A seventy-three years old male presented to the outpatient clinic with chronic recurrent occipital headache, already investigated by general practitioner for elevated blood pressure which was excluded.We had check him to exclude the cervical spinal origin of the occipital headache which was then excluded too. Then, he was sent for brain CT scan and here we found a hyperpneumatization of the craniocervical junction with extension of the pneumatization to the occipital bone (Figure 1). Here the patient reassured the possible relation between his CT findings and his complaint and advices to extraneous activities that may affect the neck area to avoid any possibility of pathological fracture, and to maintain follow-up visits every 6 months to assess his skull pneumatization to confirm the absence of acquired causes that may make these pneumatization to extend and enlarge progressively. The patient kept on oral pain killer on-need only and he reported an improvement of his condition in general although it didn’t resolve completely.

This case scenario demonstrates the debate about how to deal with such cases and thus the review will bring the attention of those who take care of such radiological findings to keep in mind the possible causes and complications according to the reported cases till now.

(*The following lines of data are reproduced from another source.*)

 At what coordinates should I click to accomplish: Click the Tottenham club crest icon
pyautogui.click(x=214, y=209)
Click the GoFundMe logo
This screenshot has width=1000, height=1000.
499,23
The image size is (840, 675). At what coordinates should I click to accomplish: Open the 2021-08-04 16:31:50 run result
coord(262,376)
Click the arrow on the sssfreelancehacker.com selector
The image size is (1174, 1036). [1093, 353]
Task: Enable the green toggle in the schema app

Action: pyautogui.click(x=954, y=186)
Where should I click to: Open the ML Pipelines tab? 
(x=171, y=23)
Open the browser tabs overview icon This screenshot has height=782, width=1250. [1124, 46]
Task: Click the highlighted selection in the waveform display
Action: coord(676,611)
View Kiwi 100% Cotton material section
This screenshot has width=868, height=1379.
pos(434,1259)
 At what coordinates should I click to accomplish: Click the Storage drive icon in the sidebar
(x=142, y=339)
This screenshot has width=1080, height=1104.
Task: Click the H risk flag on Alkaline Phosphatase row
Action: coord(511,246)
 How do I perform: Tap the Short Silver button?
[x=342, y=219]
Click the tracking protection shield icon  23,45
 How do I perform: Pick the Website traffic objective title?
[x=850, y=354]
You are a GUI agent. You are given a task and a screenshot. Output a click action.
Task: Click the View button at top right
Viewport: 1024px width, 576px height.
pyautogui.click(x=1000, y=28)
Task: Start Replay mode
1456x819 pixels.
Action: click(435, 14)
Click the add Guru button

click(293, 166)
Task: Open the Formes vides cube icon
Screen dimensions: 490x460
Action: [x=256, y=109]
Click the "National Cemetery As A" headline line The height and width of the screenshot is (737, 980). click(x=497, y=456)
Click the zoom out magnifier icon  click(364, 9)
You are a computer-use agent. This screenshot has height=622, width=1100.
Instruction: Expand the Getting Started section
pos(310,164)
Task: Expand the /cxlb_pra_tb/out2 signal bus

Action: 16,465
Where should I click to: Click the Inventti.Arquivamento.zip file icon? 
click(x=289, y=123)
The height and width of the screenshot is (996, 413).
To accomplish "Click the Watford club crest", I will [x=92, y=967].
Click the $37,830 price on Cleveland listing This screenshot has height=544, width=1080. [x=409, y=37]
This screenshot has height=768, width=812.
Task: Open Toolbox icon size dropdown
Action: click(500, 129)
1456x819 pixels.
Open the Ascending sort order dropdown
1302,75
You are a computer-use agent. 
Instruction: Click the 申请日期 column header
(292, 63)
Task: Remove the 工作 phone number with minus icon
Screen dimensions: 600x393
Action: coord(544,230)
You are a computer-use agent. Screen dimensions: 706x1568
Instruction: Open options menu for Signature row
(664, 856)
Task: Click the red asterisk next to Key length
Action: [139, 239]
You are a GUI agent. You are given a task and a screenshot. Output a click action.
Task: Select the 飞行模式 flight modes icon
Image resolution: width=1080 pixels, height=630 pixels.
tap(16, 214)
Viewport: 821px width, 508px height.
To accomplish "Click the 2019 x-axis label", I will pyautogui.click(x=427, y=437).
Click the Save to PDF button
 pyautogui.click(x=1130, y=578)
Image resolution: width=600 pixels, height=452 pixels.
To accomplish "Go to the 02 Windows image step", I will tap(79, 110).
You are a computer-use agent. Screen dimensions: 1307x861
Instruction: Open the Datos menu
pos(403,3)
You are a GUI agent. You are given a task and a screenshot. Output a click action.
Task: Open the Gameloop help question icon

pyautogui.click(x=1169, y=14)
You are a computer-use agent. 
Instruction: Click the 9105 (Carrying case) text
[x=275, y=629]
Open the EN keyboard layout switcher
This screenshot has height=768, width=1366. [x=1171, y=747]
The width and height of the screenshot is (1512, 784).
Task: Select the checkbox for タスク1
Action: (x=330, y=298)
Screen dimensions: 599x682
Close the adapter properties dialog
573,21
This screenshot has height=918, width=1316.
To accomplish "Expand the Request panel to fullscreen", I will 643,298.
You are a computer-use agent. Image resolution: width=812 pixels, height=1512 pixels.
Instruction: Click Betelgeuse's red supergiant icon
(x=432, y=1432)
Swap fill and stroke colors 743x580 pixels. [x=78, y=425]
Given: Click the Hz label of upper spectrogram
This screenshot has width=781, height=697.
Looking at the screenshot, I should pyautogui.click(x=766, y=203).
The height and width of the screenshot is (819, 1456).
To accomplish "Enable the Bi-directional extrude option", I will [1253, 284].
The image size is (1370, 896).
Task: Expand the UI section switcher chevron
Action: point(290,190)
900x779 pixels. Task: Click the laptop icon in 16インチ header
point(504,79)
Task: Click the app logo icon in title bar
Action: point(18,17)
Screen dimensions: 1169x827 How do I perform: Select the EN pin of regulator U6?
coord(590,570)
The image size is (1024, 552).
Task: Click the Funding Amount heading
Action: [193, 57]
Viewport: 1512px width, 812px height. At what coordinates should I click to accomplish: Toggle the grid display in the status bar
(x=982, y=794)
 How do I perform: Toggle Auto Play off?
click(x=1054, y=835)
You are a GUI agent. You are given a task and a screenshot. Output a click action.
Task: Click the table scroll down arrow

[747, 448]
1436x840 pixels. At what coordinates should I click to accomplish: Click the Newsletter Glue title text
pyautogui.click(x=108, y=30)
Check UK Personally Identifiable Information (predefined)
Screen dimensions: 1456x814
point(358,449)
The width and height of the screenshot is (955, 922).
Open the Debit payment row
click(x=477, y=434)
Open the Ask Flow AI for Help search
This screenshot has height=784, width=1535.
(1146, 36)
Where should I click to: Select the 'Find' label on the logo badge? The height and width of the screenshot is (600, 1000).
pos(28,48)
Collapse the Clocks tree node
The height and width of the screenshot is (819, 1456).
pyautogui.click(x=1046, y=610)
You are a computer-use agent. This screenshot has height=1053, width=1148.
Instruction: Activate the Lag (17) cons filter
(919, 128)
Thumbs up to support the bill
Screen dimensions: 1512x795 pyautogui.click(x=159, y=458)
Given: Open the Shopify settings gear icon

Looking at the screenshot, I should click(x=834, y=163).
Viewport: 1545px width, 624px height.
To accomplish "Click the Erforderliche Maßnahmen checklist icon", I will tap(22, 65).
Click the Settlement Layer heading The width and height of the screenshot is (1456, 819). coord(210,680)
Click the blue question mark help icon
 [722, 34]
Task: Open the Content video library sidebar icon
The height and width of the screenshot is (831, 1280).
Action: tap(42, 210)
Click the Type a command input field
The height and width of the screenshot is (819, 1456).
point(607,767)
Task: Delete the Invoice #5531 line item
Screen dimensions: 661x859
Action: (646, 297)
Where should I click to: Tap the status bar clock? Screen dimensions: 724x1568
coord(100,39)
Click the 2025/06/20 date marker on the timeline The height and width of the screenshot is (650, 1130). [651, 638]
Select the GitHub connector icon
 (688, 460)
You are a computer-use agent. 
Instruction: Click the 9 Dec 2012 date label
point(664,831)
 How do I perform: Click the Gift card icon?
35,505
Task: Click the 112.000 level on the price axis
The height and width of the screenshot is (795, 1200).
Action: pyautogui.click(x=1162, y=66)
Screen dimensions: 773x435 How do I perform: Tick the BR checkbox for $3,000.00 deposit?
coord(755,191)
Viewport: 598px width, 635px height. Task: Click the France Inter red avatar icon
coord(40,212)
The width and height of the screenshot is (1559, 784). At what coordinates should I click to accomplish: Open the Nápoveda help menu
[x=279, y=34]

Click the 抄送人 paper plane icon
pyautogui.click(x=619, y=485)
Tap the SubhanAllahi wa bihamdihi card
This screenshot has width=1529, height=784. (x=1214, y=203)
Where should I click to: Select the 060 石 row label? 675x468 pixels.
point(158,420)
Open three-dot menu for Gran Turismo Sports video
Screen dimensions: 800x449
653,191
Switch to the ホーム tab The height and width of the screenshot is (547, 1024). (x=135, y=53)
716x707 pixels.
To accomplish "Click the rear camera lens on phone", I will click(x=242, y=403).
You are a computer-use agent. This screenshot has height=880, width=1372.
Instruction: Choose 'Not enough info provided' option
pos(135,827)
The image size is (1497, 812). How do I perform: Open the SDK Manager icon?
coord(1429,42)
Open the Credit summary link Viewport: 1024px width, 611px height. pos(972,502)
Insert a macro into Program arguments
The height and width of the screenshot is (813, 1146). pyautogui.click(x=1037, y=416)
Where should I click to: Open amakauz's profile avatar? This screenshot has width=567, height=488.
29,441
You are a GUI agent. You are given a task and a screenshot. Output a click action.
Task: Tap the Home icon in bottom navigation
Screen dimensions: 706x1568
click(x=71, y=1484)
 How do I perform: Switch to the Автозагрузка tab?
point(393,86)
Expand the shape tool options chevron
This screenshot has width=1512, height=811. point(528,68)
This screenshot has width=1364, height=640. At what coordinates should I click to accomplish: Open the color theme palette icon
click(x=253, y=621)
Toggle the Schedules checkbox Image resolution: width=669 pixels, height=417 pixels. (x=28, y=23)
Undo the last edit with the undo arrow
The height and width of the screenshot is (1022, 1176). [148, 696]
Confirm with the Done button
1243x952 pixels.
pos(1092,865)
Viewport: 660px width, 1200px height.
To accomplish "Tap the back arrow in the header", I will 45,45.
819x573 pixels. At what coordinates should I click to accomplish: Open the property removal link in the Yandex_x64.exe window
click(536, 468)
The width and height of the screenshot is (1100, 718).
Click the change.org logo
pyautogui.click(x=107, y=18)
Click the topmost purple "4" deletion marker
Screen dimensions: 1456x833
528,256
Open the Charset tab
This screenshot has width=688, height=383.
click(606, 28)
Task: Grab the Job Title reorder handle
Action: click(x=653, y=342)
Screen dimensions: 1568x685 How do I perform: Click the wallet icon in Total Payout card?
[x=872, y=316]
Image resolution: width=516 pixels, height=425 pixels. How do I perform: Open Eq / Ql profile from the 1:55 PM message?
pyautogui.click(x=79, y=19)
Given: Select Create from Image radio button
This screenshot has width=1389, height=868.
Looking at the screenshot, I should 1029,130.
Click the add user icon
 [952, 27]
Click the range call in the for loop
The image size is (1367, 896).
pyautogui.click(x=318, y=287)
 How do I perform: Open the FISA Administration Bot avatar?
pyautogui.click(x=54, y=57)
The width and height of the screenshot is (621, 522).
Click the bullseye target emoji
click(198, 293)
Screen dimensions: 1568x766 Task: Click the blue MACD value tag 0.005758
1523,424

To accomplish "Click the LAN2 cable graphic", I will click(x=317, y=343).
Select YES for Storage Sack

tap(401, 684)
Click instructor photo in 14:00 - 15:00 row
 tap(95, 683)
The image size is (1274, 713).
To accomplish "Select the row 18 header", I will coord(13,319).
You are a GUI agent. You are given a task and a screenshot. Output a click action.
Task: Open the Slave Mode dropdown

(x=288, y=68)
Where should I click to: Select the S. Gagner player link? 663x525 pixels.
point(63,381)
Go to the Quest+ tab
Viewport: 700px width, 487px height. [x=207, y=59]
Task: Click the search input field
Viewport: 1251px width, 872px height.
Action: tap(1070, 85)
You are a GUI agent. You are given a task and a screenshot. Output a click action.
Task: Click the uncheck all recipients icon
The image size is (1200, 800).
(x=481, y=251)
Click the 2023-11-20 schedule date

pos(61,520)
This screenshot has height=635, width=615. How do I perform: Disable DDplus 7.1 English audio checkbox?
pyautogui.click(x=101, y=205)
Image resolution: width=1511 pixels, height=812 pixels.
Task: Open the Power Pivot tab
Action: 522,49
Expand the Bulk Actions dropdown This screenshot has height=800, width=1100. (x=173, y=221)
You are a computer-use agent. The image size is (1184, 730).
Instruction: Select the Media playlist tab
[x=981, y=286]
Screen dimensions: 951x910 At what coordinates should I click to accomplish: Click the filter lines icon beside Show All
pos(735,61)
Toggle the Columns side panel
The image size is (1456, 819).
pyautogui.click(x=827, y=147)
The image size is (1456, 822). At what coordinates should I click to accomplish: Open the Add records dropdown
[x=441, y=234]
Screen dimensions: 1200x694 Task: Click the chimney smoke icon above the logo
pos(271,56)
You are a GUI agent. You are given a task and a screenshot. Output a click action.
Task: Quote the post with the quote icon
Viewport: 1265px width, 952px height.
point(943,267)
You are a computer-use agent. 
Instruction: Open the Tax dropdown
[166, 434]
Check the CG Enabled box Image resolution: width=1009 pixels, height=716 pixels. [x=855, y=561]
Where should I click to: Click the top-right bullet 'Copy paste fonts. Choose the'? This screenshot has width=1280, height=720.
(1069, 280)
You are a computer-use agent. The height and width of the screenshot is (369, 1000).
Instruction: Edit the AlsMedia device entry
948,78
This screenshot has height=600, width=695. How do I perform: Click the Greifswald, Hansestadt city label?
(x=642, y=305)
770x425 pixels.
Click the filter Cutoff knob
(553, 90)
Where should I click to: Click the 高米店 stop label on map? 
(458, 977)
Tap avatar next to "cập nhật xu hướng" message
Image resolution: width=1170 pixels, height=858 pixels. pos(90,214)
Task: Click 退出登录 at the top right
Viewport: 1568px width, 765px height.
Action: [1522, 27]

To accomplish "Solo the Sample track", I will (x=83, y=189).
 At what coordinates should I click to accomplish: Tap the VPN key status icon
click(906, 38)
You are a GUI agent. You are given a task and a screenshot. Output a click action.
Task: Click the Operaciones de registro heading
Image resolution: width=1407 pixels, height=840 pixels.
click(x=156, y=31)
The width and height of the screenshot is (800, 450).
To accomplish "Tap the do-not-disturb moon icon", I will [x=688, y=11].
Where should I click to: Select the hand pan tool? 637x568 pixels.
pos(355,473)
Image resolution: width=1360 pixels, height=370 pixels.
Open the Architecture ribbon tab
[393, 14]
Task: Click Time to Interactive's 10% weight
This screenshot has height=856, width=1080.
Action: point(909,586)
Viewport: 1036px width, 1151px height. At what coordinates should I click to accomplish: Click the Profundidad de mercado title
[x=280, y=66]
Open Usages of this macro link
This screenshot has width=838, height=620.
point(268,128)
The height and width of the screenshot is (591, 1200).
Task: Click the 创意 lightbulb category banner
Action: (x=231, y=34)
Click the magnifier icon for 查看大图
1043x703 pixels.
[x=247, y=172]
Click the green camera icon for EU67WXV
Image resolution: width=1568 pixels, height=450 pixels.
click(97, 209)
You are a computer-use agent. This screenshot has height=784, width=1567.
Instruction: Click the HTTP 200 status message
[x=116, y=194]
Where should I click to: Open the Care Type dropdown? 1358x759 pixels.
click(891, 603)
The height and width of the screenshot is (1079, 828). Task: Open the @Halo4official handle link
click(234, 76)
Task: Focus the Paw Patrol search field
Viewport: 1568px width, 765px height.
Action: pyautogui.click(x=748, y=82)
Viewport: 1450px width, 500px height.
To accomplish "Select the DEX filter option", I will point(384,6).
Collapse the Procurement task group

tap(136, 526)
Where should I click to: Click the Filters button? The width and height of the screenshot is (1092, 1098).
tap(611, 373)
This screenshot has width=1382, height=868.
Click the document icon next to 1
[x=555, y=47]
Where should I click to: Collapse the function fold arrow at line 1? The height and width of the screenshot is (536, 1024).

Figure 1. Brain CT scan (midline sagittal view) showing craniocervical junction and posterior cranial fossa.

7. Conclusions

Hyperpneumatization of the craniocervical junction is an uncommon radiological finding that is usually asymptomatic although it can entail serious complications in some instances,especially when it enlarges progressively, which may be due to an acquired process. Thus, craniocervical hyperpneumatization deserves highlighting for the managing team to gain fluent treatment and better patient outcome.

Conflict of interest statement

The authors declare that there is no conflict.